A planar coil of area 7 ${\mathrm{m}}^2$ carrying an anti-clockwise current 2 A is placed in an extemal magnetic field $\vec{B}=(0.2\hat{i}+0.2\hat{j}-0.3\hat{k})$, such that the normal to the plane is along the line$(3\hat{i}-5\hat{j}+4\hat{k})$. Select correct statements from the following .  ( Consider Normal of the coil and Magnetic moment vectors to be in  the same direction ) 

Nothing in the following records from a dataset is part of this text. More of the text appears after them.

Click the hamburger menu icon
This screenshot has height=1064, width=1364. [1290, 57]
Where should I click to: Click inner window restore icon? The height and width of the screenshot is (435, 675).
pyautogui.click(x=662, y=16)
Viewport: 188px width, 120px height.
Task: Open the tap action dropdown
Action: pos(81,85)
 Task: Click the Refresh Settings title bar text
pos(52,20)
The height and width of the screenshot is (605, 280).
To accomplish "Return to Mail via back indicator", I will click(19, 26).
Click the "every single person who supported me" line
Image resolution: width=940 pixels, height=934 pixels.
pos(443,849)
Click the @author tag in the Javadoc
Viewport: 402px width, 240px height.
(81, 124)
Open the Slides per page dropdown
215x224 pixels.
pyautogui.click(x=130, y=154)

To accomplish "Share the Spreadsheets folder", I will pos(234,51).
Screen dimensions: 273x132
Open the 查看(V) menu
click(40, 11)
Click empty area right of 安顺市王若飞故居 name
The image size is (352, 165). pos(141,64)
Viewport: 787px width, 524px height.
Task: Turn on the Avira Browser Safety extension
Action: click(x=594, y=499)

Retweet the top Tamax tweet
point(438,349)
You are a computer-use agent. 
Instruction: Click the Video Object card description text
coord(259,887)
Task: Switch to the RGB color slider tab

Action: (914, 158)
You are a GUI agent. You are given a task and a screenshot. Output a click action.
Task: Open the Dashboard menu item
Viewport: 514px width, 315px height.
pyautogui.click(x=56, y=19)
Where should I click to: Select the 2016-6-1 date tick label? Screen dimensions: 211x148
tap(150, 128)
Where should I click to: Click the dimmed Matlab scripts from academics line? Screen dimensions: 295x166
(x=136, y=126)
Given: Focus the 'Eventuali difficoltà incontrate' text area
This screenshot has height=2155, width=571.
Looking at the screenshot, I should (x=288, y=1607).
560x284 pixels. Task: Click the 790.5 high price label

Area $A=7m^2,$ Normal $\hat{n}=\frac{1}{\sqrt{50}}(3\hat{i}-5\hat{j}+4\hat{k})$
$\simeq \frac{1}{7}(3\hat{i}-5\hat{j}+4\hat{k})$
$\therefore$ area $\vec{A}=(3\hat{i}-5\hat{j}+4\hat{k})m^2$
Magnetic field $\vec{B}=(0.2\hat{i}+0.2\hat{j}-0.3\hat{k})T$
Current $I=2A$
$\therefore$ magnetic moment $\vec{M}=I\vec{A}=(6\hat{i}-10\hat{j}+8\hat{k})A{m}^2$
$|\vec{M}|\simeq 14A{m}^2(2\times 7=14)$
Potential energy U$=-\vec{M}.\vec{B}$
$=-[1.2-2-2.4]=3.2J$
Let $\theta$ be the angle between $\hat{n}$ and $\vec{B}$(i.e.,)between $\vec{M}$ and $\vec{B}.$
Now,U$=-MBcos\theta .$
$\therefore cos\theta =-\frac{U}{MB}=-\frac{3.2}{14\times 0.4}(\because \sqrt{0.17}\simeq 0.4)$
$=-\frac{4}{7}=-0.57$
$\theta =\pi -co{s}^{-1}(0.57)$